EXTRACTED ENTRIES =

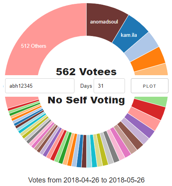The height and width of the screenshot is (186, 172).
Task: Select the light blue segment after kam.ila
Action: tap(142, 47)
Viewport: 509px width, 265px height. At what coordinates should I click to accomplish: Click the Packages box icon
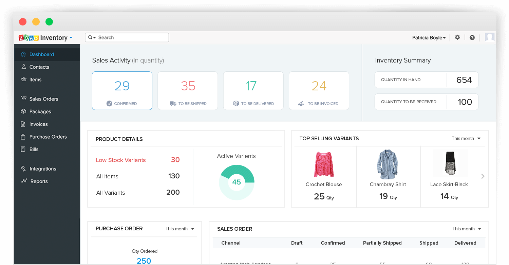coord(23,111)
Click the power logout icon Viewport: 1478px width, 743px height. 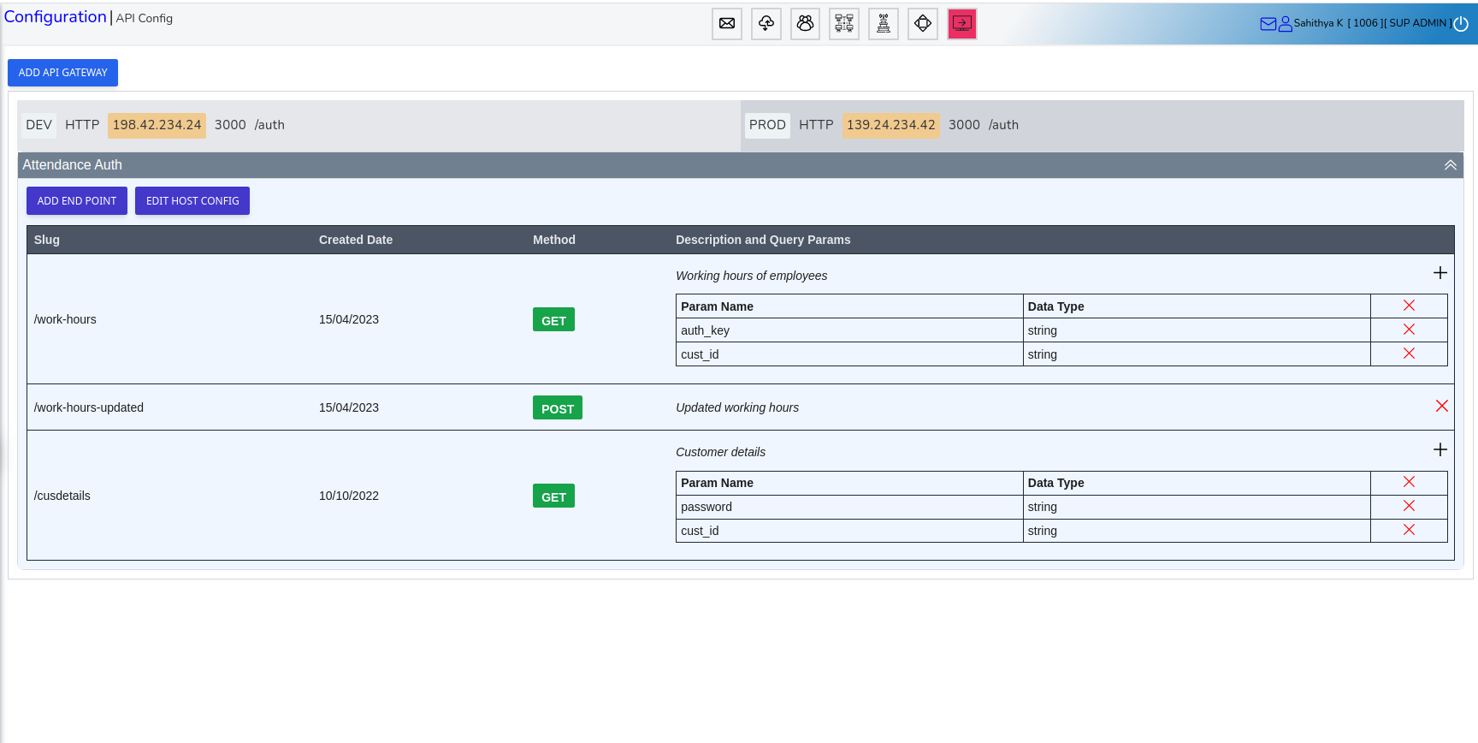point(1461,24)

==

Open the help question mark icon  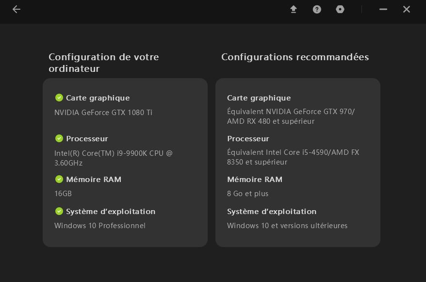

--

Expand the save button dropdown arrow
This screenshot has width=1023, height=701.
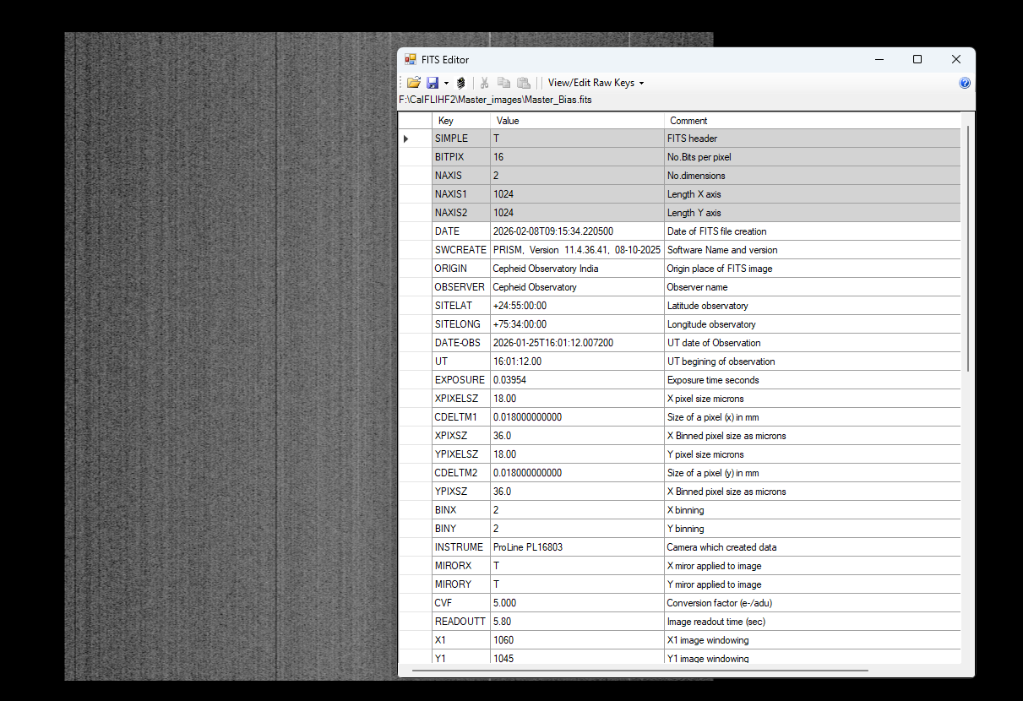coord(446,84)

STATED GOAL = Render the records from the line containing "Expand the save button dropdown arrow" through the line containing "coord(446,84)" as a two-column CSV with the columns request and answer. Give one row per request, put each value in a single quoted field with line breaks replaced by spaces, and leave out the pictures.

TASK RESPONSE =
request,answer
"Expand the save button dropdown arrow This screenshot has width=1023, height=701.","coord(446,84)"